Made of Yellow Heart wood with blue alumilite on a gold Churchill Kit.


----------



## Jon-wx5nco (Nov 4, 2011)

That is WAY too kewl!!!!  How did ya do it?


----------



## tim self (Nov 4, 2011)

Now that's a lot of segmenting.  Looks spot on, really neat.  I can appreciate the work in that one.


----------



## Timebandit (Nov 4, 2011)

tim self said:


> Now that's a lot of segmenting.  Looks spot on, really neat.  I can appreciate the work in that one.



Dont think its segmenting.....Im thinking cut groves in the wood at different angles and then recast. All the groves get filed and it looks like some spot on segmenting:biggrin: I might be wrong, but i dont think so...pretty none the less:biggrin:


----------



## Justturnin (Nov 4, 2011)

Hmm I keep looking but I cannot see any horse hair...........
Nice job.


----------



## nativewooder (Nov 4, 2011)

Very nice!  Haven't done any weaves since I quit making custom fishing rods, but it could adapt nicely also.


----------



## ElMostro (Nov 4, 2011)

tim self said:


> Now that's a lot of segmenting.  Looks spot on, really neat.  I can appreciate the work in that one.



It is SEGMENTING I tell you, segmenting!

Naa, like Justin said it is a series of cuts and then cast to fill them in.


----------



## Jgrden (Nov 4, 2011)

Beautiful, great Craftsmanship.


----------



## Drstrangefart (Nov 4, 2011)

That's a jaw dropper for sure. VERY impressive.


----------



## BRobbins629 (Nov 4, 2011)

Looks pretty nice from here.  By the definition of segmenting for the IAP contest, this would fit the category. Not a glue up, but segmenting nonetheless.


----------



## JF36 (Nov 4, 2011)

That is a really neat effect


----------



## Mike D (Nov 4, 2011)

Awesome! That is some great craftsmanship.


----------



## boxerman (Nov 4, 2011)

Sweet looking pen.


----------



## bobjackson (Nov 4, 2011)

Eugene, another beauty.


----------



## Jim15 (Nov 4, 2011)

Great pen, awesome work.


----------



## ElMostro (Nov 5, 2011)

BRobbins629 said:


> Looks pretty nice from here.  By the definition of segmenting for the IAP contest, this would fit the category.
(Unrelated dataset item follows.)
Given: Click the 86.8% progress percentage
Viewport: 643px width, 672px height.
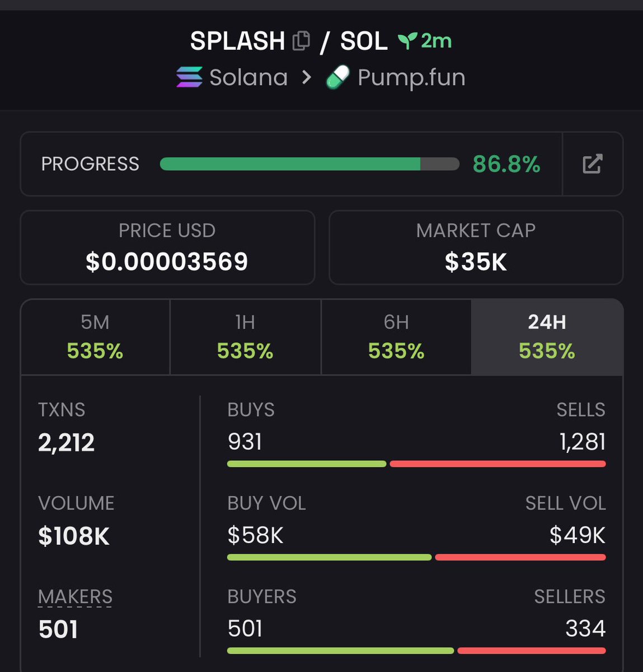Looking at the screenshot, I should pos(506,164).
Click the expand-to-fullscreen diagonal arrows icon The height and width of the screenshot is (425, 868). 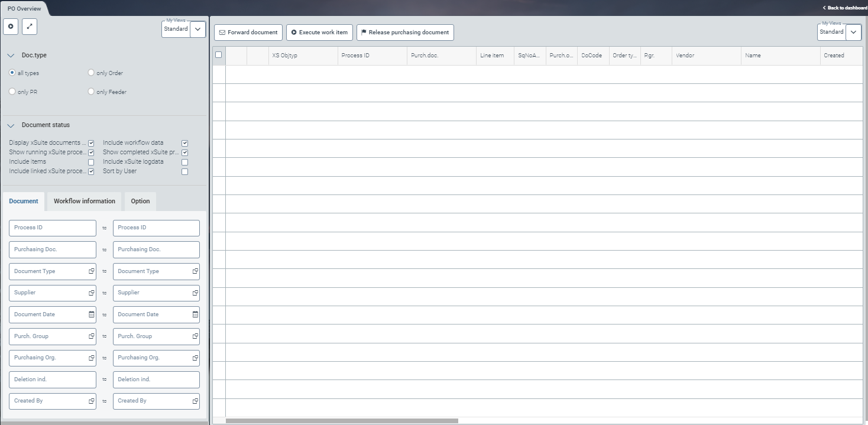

Not a glue up, but segmenting nonetheless.



Well, I guess if I were to take the blank apart now it would be a bunch of segments.


----------



## bitshird (Nov 5, 2011)

Eugene, that is a great looking pen, I'll bet it took time just making the cuts, I like it!!


----------



## Toni (Nov 5, 2011)

Great Pen I just love it!!


----------